As a follow-up to our earlier piece regarding changes organizations are facing that may indicate uncertainty about the long-term future to both those internal and external to your company. We’ve touched on ways to ensure you are transparent in the recruiting process when you are committed to adding a full-time employee (FTE) to your high-performance team; however, there are circumstances where it makes sense to forgo hiring an FTE and leverage an interim project professional.
The question begs – in what circumstance and why does it make sense to hire an interim project professional in lieu of an FTE? While the following is not an exhaustive list, it highlights circumstances where it does make sense to critically evaluate the option of hiring a project professional within your finance, accounting, financial systems, or program management office.
Organization is gearing up for a change in ownership, possible structure change
- The organization is preparing itself for a change in ownership and the long-term future of your team structure is in question. In spite of your best efforts, you are not able to make a compelling case to attract the right FTE to your team (the risks outweigh the benefits of your offer of employment), yet the work needs to get done and your team is unable to effectively manage the work without the additional support.
Anticipation of declining revenues or margin leakage, cost containment.

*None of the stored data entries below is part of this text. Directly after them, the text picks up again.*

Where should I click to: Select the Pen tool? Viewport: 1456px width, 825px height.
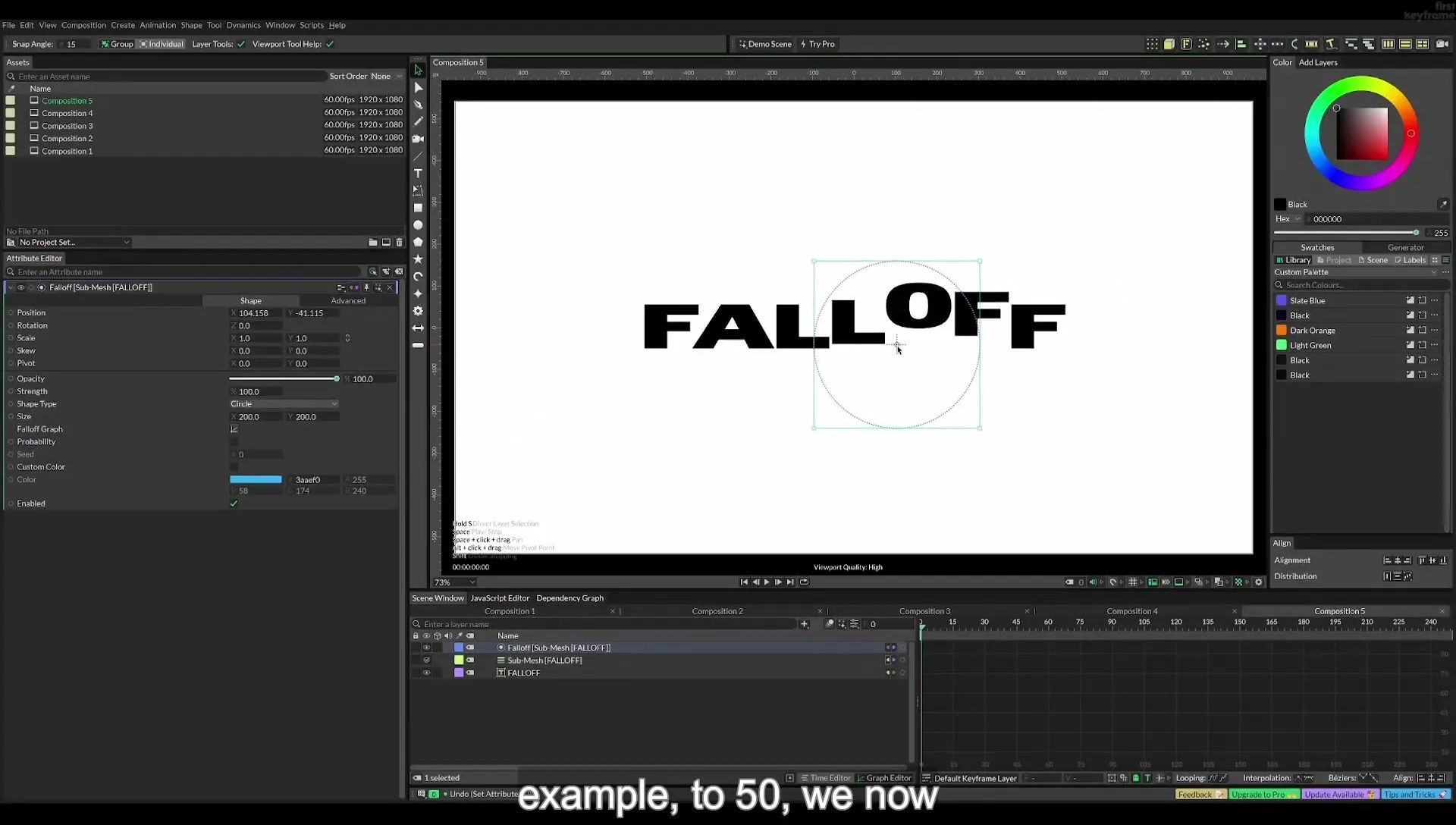tap(418, 105)
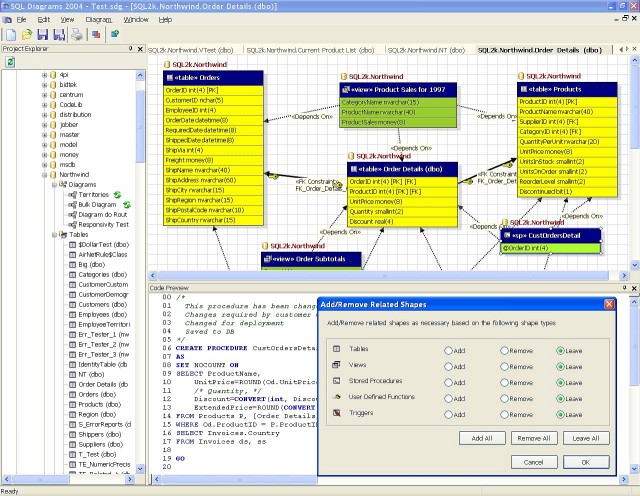Expand the master database node
The height and width of the screenshot is (496, 640).
[45, 135]
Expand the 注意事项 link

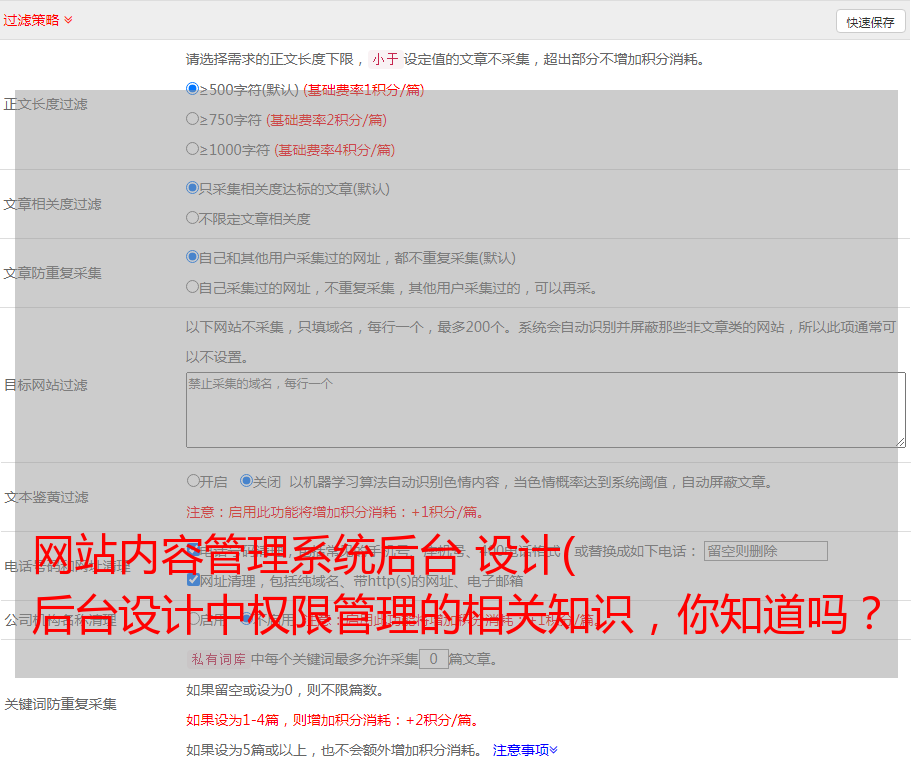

- Through careful planning and forecasting (fact based, of course, not a fear-based) the leadership team agrees that now is the time to eliminate expenses, including open positions (or pause the hiring of open positions) in anticipation of factors that may disrupt the business or have a materially negative impact on its revenues or margins. Sacrificing the hiring of specific roles may immediately reduce company expenses, and it may also inadvertently impact the organization’s ability to deliver positive financial results through the lack of critical capabilities in key processes. The inability to manage costs as a result of poor access to information or the inability to invoice customers and drive collections will have a far greater negative impact than the cost of hiring an interim professional to manage these activities on an as-needed basis.
Finance transformation, change in skills needed.
- The organization is undergoing a finance transformation and there is a material gap in skillset required from the current state to the future state. Hiring an individual to assume responsibility for a position that will materially change in scope, complexity, and activity at the completion of the transformation will leave you with skillset gap that the FTE is unlikely to successfully bridge to meet the needs of your future state.
Cash management, delaying expenses.
- Another benefit organizations realize in hiring interim project professionals is through cash management. The cost of an FTE must be realized as an overhead expense every payroll cycle; however, hiring interim project professionals allows organizations to effectively delay the expense and effectively receive an alternative line of credit from the company through which they are engaging the interim professional.
Rapid results needed, need for speed, delivery, and expertise.
- Hiring an experienced interim project professional gives organizations access to individuals that are accustomed to rapidly integrating into new environments and, through their varied experience, delivering results in condensed timeframes. Given interim project professionals have developed specialized skillsets in specific areas they are also able to contribute to delivering positive contributions to profit margins and identify areas of concern and/or bring new perspective to compliment that of your leadership team. When they have successfully delivered on the priority projects for your team the expense of their time will not be ongoing, unless you can choose to get them involved with other initiatives, either way, you are in control.